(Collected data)

########################################

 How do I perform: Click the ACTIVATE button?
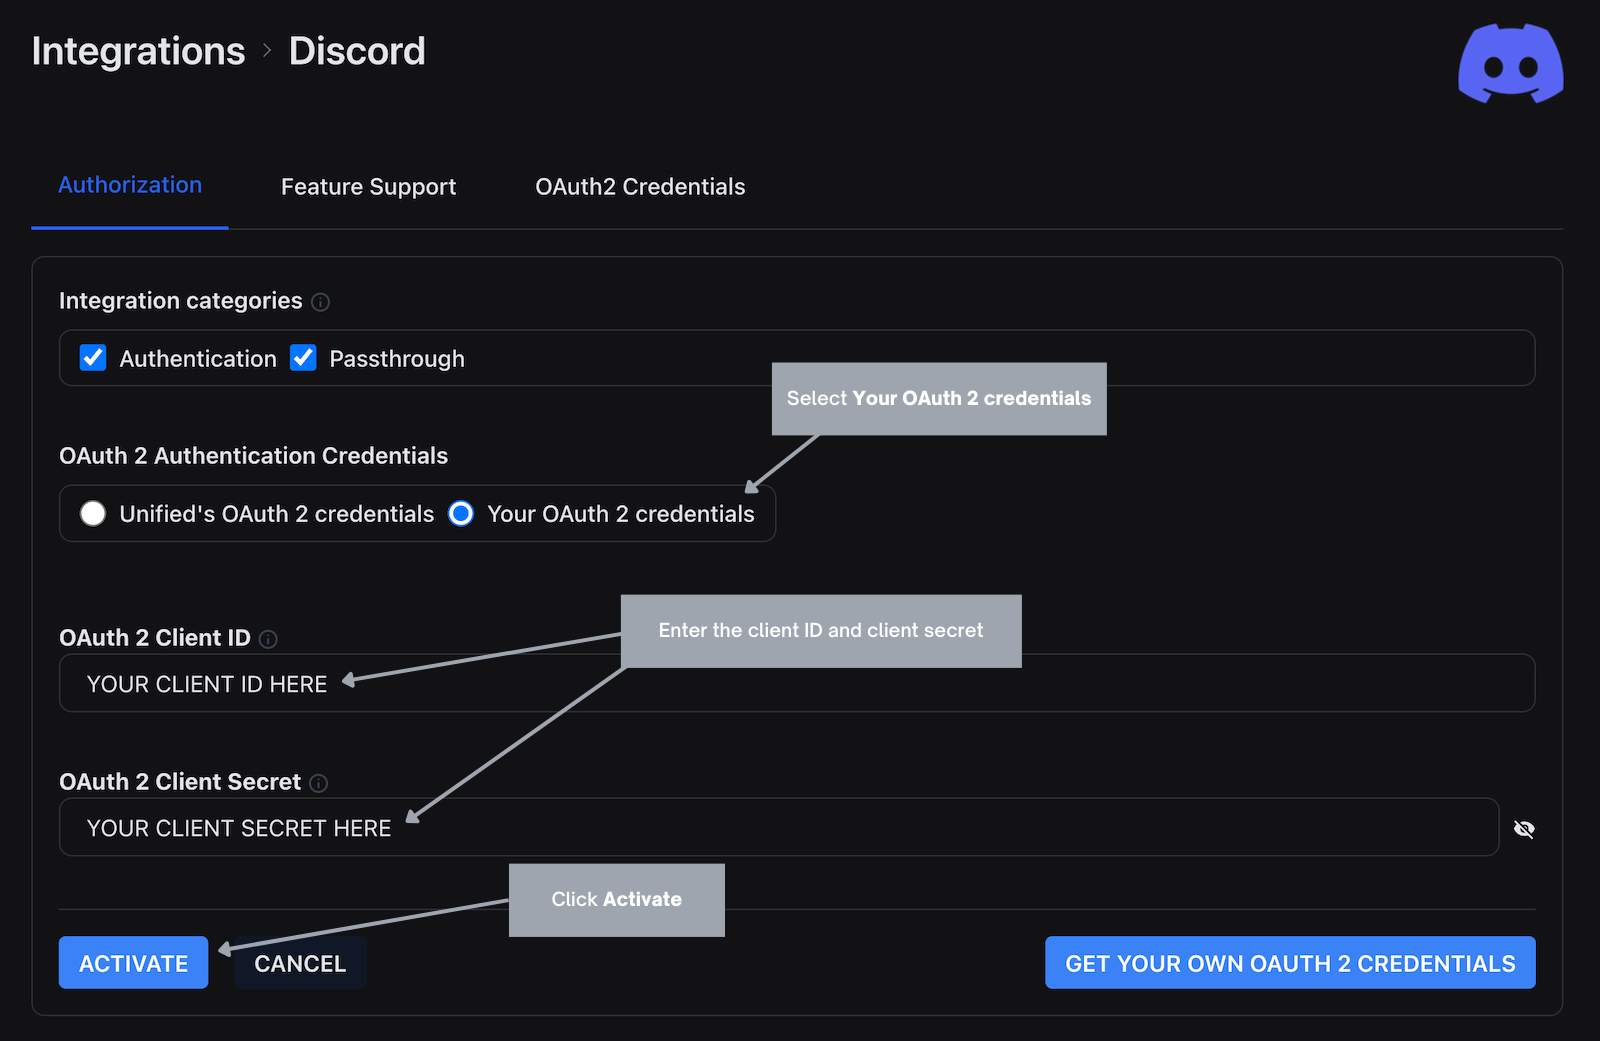click(133, 963)
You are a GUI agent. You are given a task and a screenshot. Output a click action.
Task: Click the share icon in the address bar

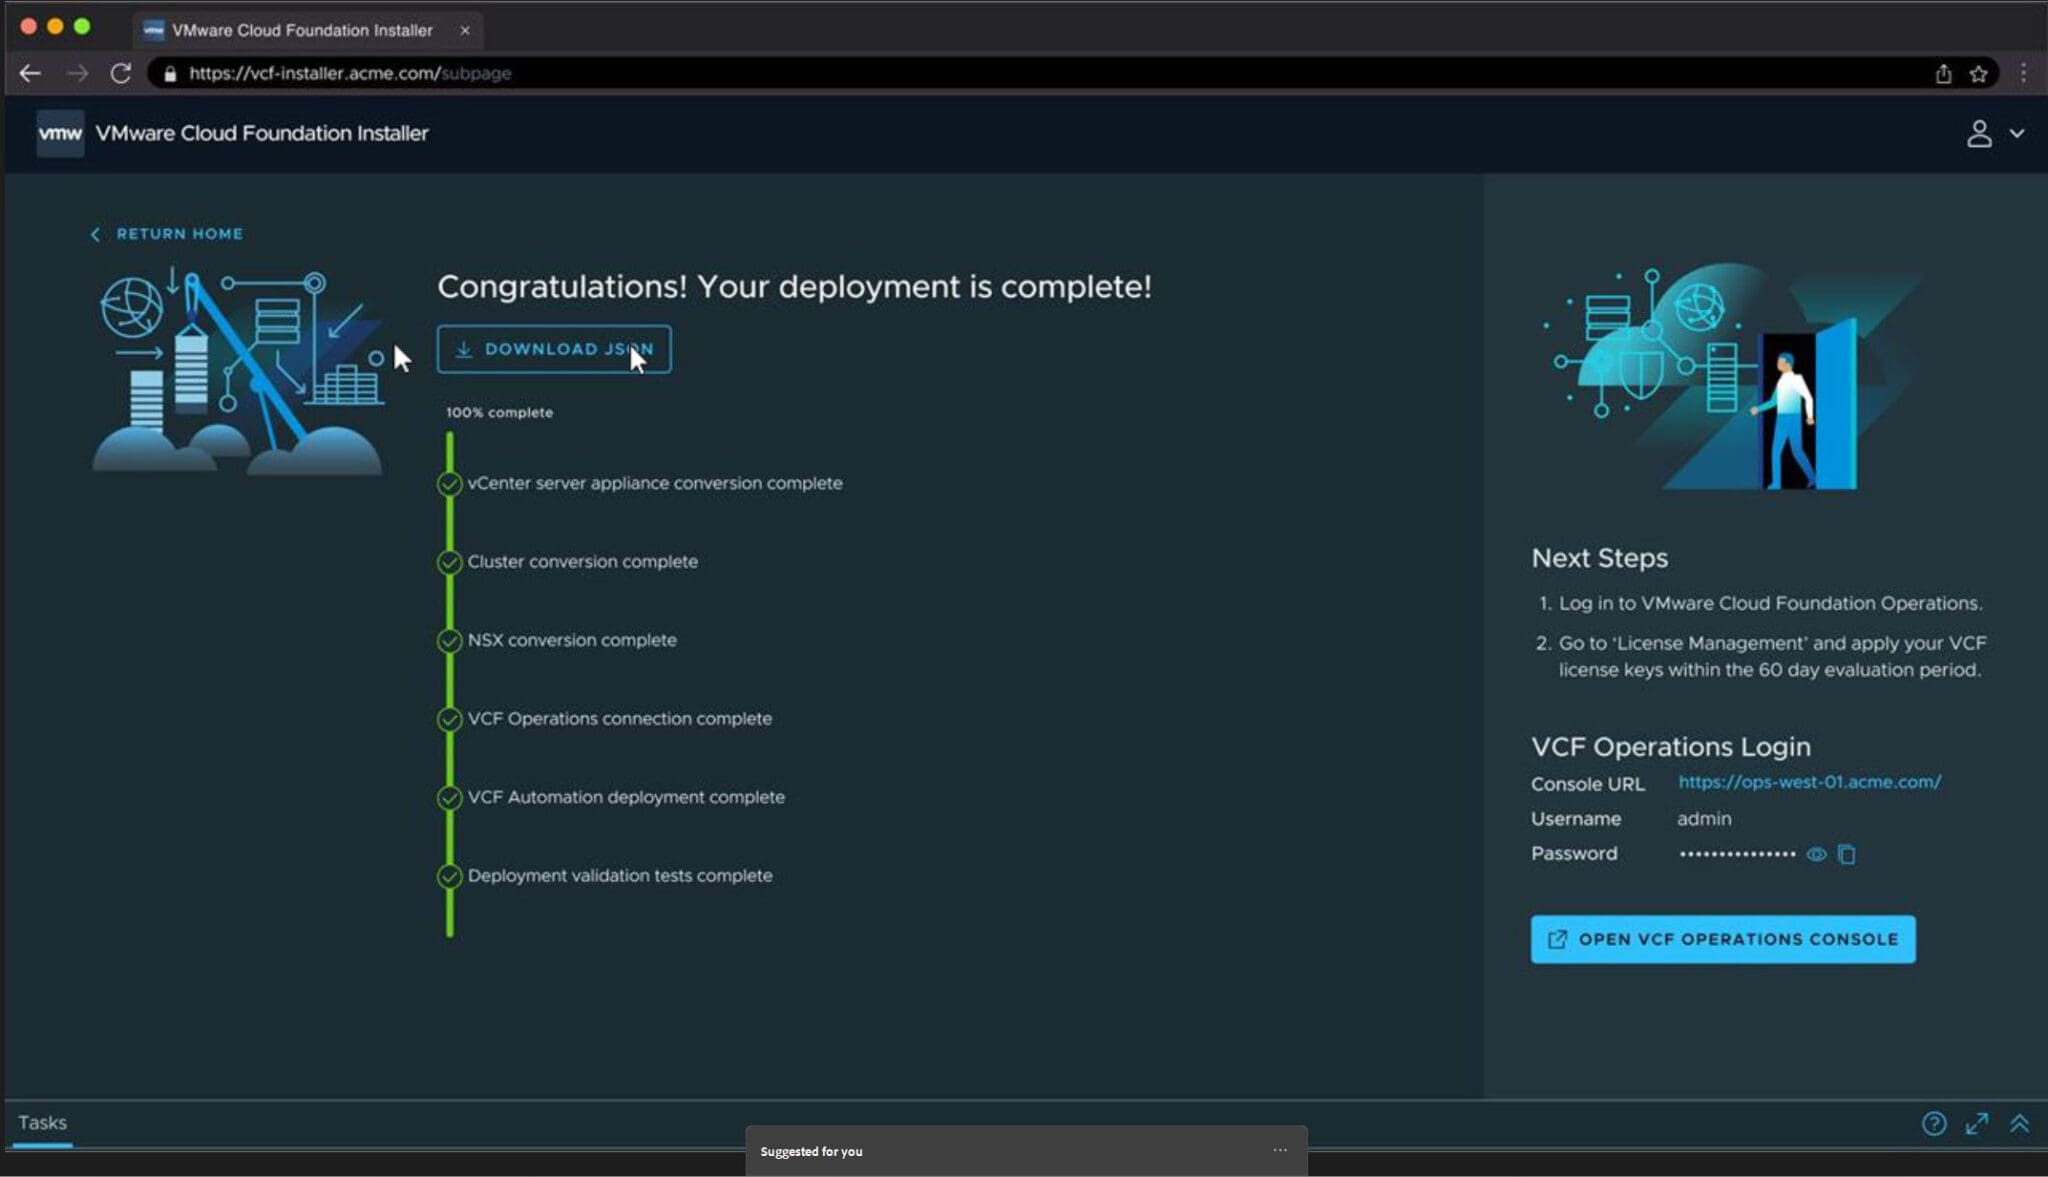(1943, 73)
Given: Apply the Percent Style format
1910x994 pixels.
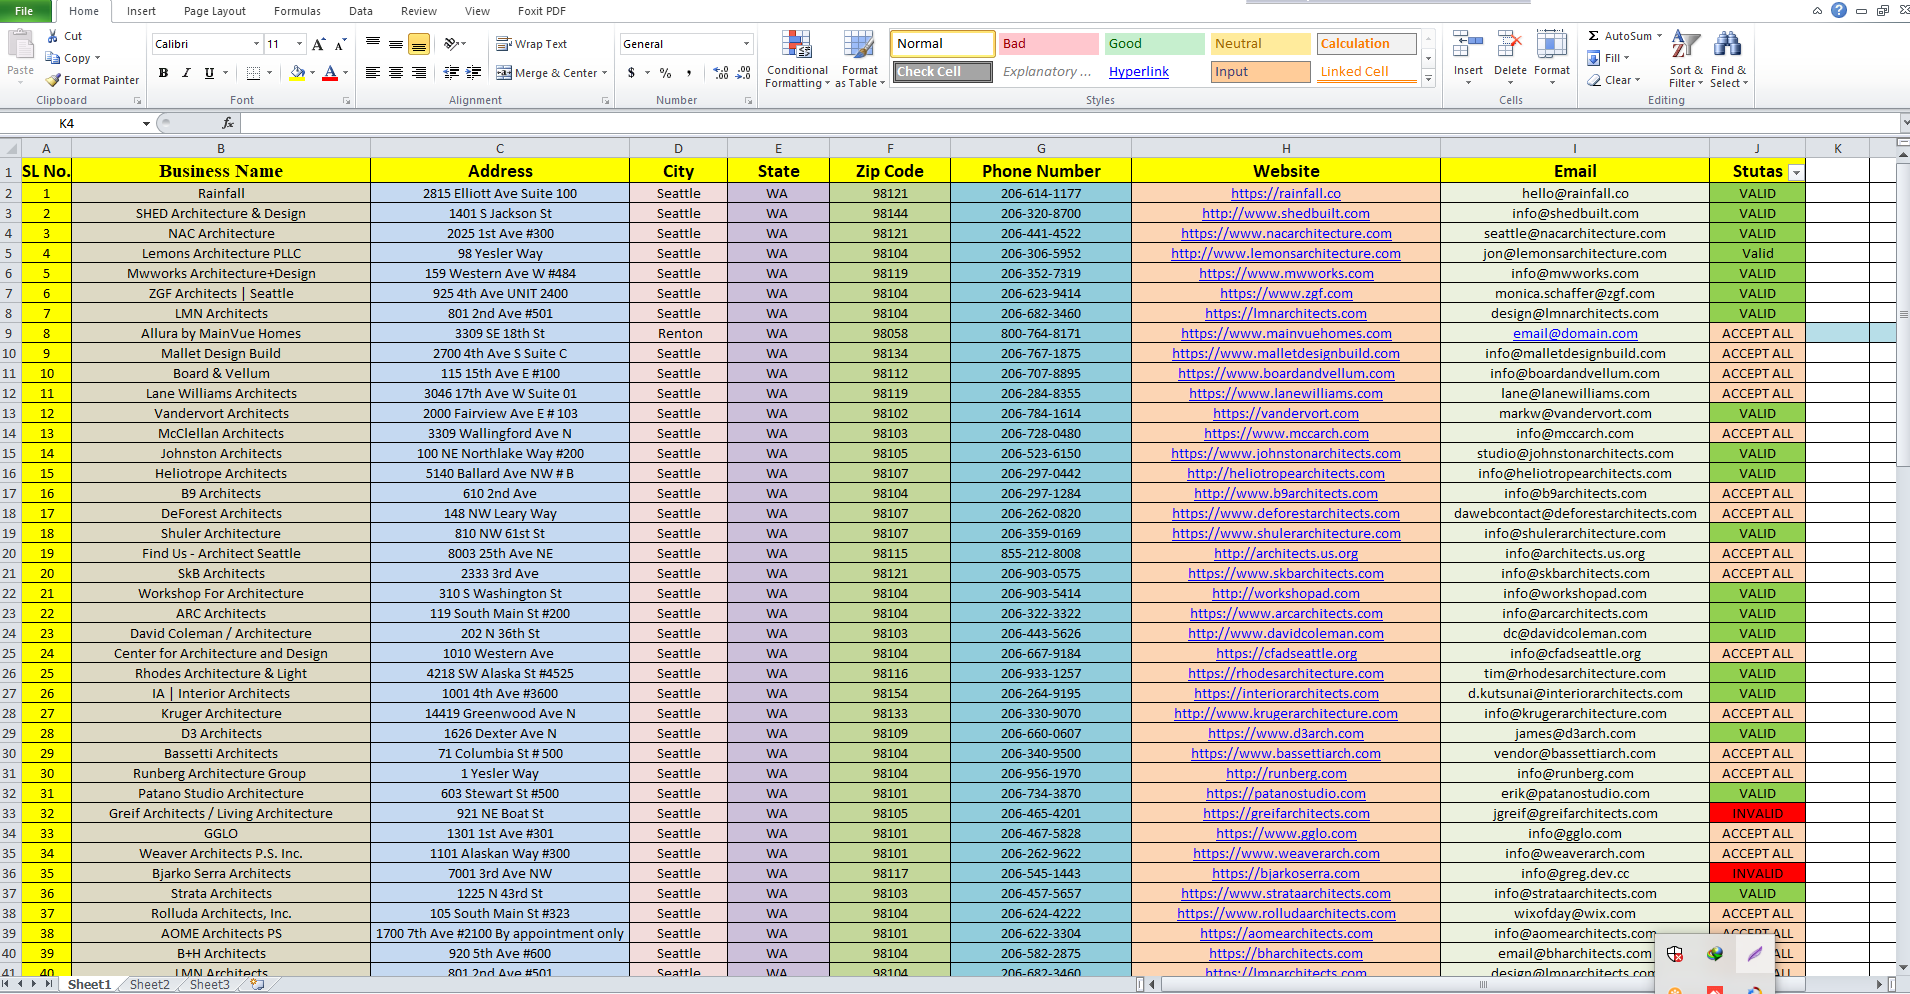Looking at the screenshot, I should [x=664, y=73].
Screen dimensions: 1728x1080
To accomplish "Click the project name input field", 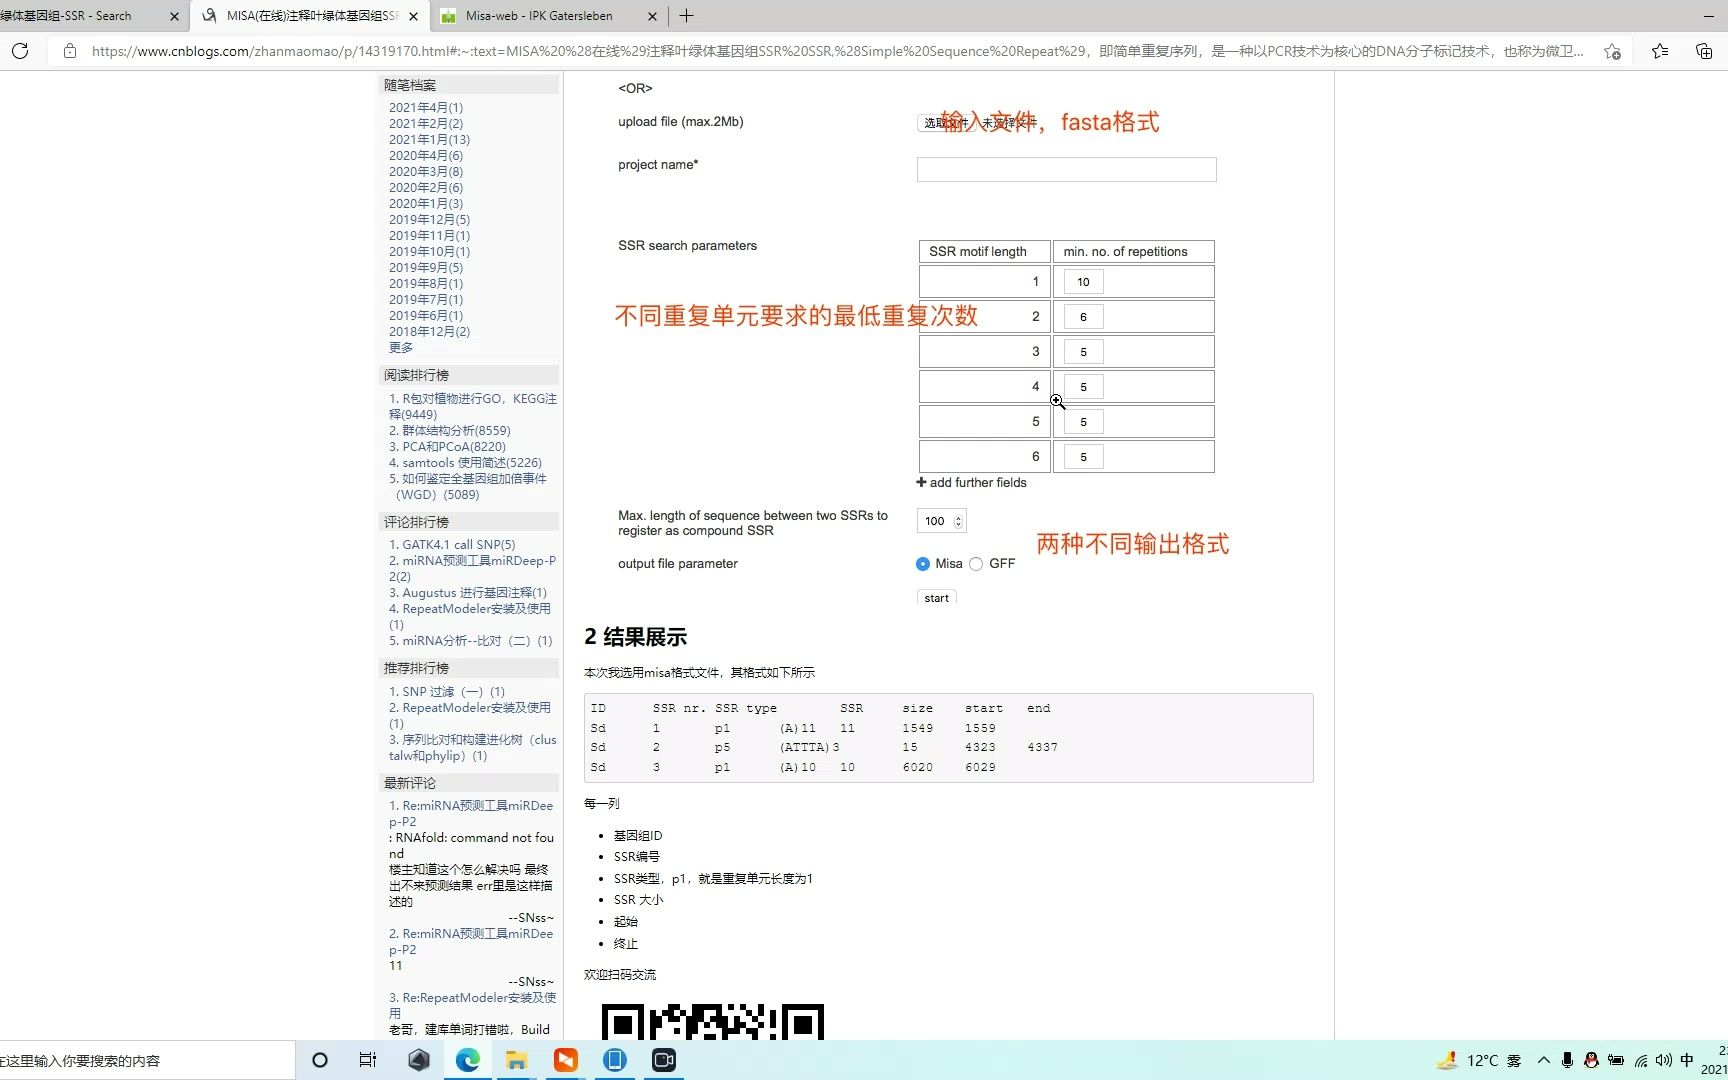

########################################

_Task item:_
The records above are to be restated exactly, with all pictures omitted.

_Completed exercise:_
 How do I perform: Click the ACTIVATE button?
click(133, 963)
You are a GUI agent. You are given a task and a screenshot. Output a click action.
Task: Click the share icon in the address bar

(1943, 73)
Given: Apply the Percent Style format
1910x994 pixels.
Looking at the screenshot, I should [x=664, y=73].
Screen dimensions: 1728x1080
To accomplish "Click the project name input field", 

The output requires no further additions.